- Published on
Why Claude Code can seem to use more tokens than Codex
- Authors
- Name
- Cristian Pique
Introduction
When people compare coding agents, they often say something like:
Claude Code feels great, but it burns tokens faster.
That can be true in practice, but it is worth being precise. Most of the time this is not because one tool is "wasting" tokens in a simple way. It is because coding agents spend tokens on different things: context, tool results, summaries, instructions, and the actual answer.
Claude Code, Codex, Cursor, and similar tools are not just chat boxes. They are agents operating over a codebase. That changes the token profile completely.
What usually consumes the tokens
A normal chat message is mostly your prompt and the model response. A coding agent has more moving parts:
- System and developer instructions
- Project memory files
- File contents
- Search results
- Terminal output
- Tool schemas
- Intermediate reasoning and planning
- Conversation history
- Context summaries
Even if your prompt is small, the model may need a lot of surrounding context to make a safe edit.
For example, "fix the tests" might require reading the test file, the production code, package scripts, recent errors, and maybe configuration. The actual user request is tiny. The working context is not.
Why Claude Code can feel heavier
Claude Code is very context-oriented. It tends to keep a rich picture of the current session and the project. That is part of why it can feel good at long, messy coding work.
The tradeoff is that context has a cost. If the conversation gets long, if several files are read, or if terminal output is large, the input side grows quickly.
Anthropic's own Claude Code docs mention several token drivers: codebase size, query complexity, number of files searched or modified, conversation history, compaction frequency, and background processes such as summarization. That matches what many developers observe day to day.
A simple example
Imagine this task:
Add validation to the signup form and update the tests.
A lightweight assistant might ask for the relevant files or edit only the obvious component.
An agentic tool might:
- Search for the signup form.
- Read the form component.
- Read validation helpers.
- Read test setup.
- Run tests.
- Read failing output.
- Patch code.
- Run tests again.
- Summarize what changed.
That workflow is often better engineering, but every search result, file, command output, and follow-up step can become tokens.

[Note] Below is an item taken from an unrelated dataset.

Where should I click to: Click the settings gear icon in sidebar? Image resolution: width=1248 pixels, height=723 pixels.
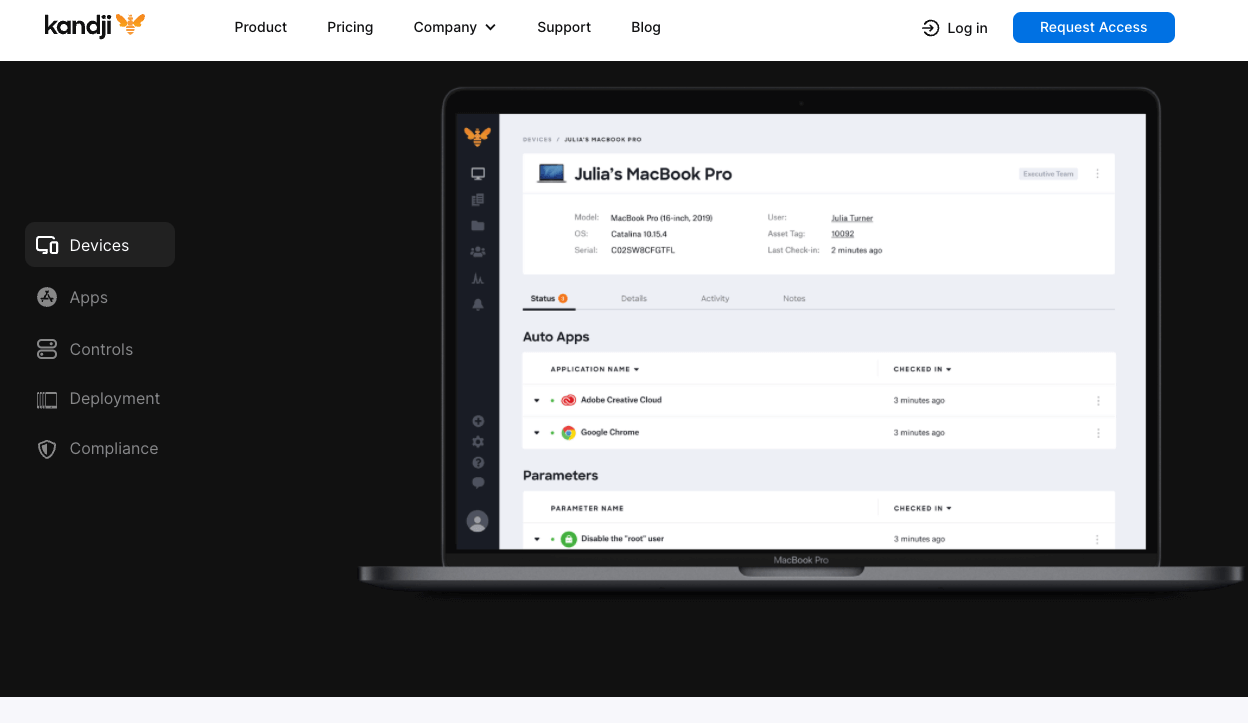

Why Codex may look cheaper
Depending on configuration, Codex-style workflows can feel more scoped. If the agent reads fewer files, keeps a shorter active context, or relies on a different compaction strategy, token usage may look lower.
That does not automatically mean it is better or worse. Sometimes lower token usage means the tool was more focused. Sometimes it means it did not inspect enough context.
The question I care about is not "which tool used fewer tokens?" It is:
- Did it understand the code?
- Did it avoid breaking unrelated behavior?
- Did it run the right checks?
- Did it explain the result clearly?
Tokens are part of the cost, but they are not the whole value.
How to reduce token burn
The best way to reduce token usage is to reduce ambiguity.
Instead of:
Can you improve this area?
Try:
In the signup form, add required validation for email and password.
Keep the existing UI. Run the existing form tests only.
Other useful habits:
- Start new sessions for unrelated work.
- Avoid dumping huge logs unless they are needed.
- Point the agent to likely files.
- Ask for a plan before broad refactors.
- Use compaction when the session becomes large.
- Clear context when switching tasks.
Final thought
Claude Code may use more tokens because it is doing more context management and tool-driven work. Sometimes that is exactly what you want. Sometimes it is overkill.
For small, well-scoped edits, a leaner workflow is often enough. For larger work where missing context is expensive, spending more tokens can be a reasonable trade.